Sleep is an enduring biological puzzle in that it appears to lack an adaptive advantage; a sleeping animal cannot forage for food, mate, or defend itself against predation. Yet, as every long-distance traveler, insomniac, or parent of a colicky infant knows, sleep deprivation leads to ill effects on health and cognition. Sleep is an example of a complex trait, influenced by many genes. Sleep is also subject to multiple environmental factors, making it virtually impossible to assess the effect of a single gene in all potential environmental conditions and genetic backgrounds in human populations. Dr. Harbison is currently focusing her interest in complex traits—and the use of genomic technologies to study them—on this challenging problem.
Sleep has been observed in nearly every animal species studied, including Drosophila, the common fruit fly. Taking advantage of the powerful genetic tools that have been developed to study Drosophila as a model organism, Dr. Harbison investigates the genetic networks underlying sleep and their interactions with the environment. Research in her laboratory associates sleep characteristics in natural populations with molecular data across populations, environments, and species. Her aim is to look beyond single genes to identify gene networks that will illuminate the function of sleep as well as the degree of conservation across species.
Heritable differences in sleep patterns can be observed among individual flies of the same Drosophila species. Differences in sleep may be the result of DNA polymorphisms, or they may be the result of variation in transcript, protein, or metabolite levels. Dr. Harbison is investigating the manner in which these measures lead to differences in sleep for individual flies with different genotypes using natural populations of Drosophila—including the Drosophila Genetic Reference Panel—under controlled environmental conditions.

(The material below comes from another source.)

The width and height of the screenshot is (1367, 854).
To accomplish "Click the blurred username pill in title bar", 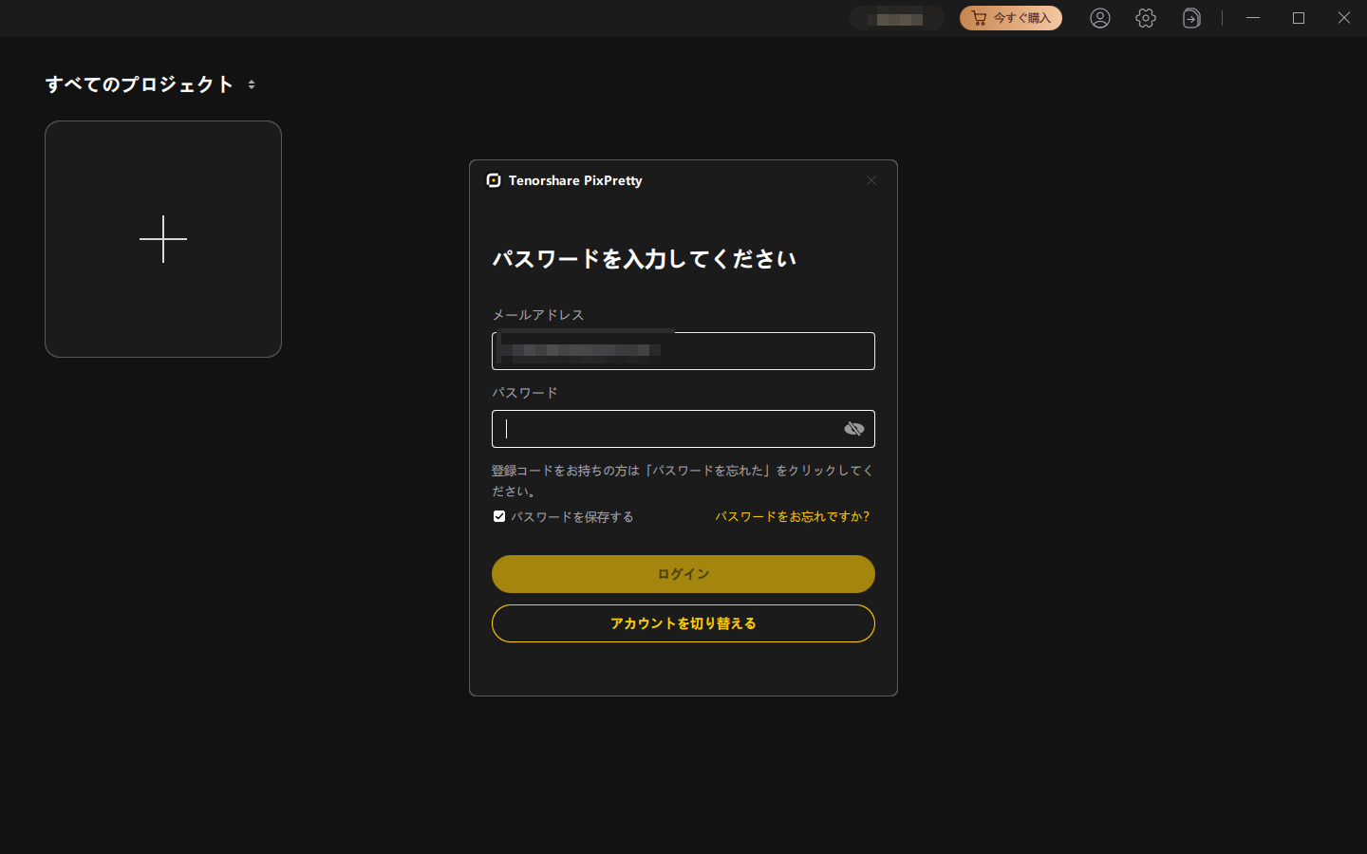I will pyautogui.click(x=897, y=18).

Dr. Harbison is also studying how changes in the environment alter sleep. Exposure to drugs, dietary changes, varying temperatures, and social isolation are all examples of environmental changes that can alter sleep patterns in flies and humans. By systematically exposing Drosophila to these changes and measuring the impact on sleep, Dr. Harbison can distinguish gene networks that are robust across environments from those that are plastic.
If sleep has a common purpose, then the genes and gene networks affecting sleep are likely to be conserved. For example, a recent collaboration with colleagues at the University of Alabama-Birmingham has produced evidence that an individual gene (dSdc) uncovered by Dr. Harbison in a Drosophila sleep study has a human homologue (SDC4) associated with sleep and resting metabolic rate in children. Dr. Harbison is investigating the degree to which entire gene networks are conserved across species by assessing sleep in two closely related Drosophila species. She is also using in silico mining to identify human homologues of Drosophila candidate genes for sleep. Highly conserved gene networks are of practical importance for human sleep biology as well as potential therapeutic targets for sleep disorders.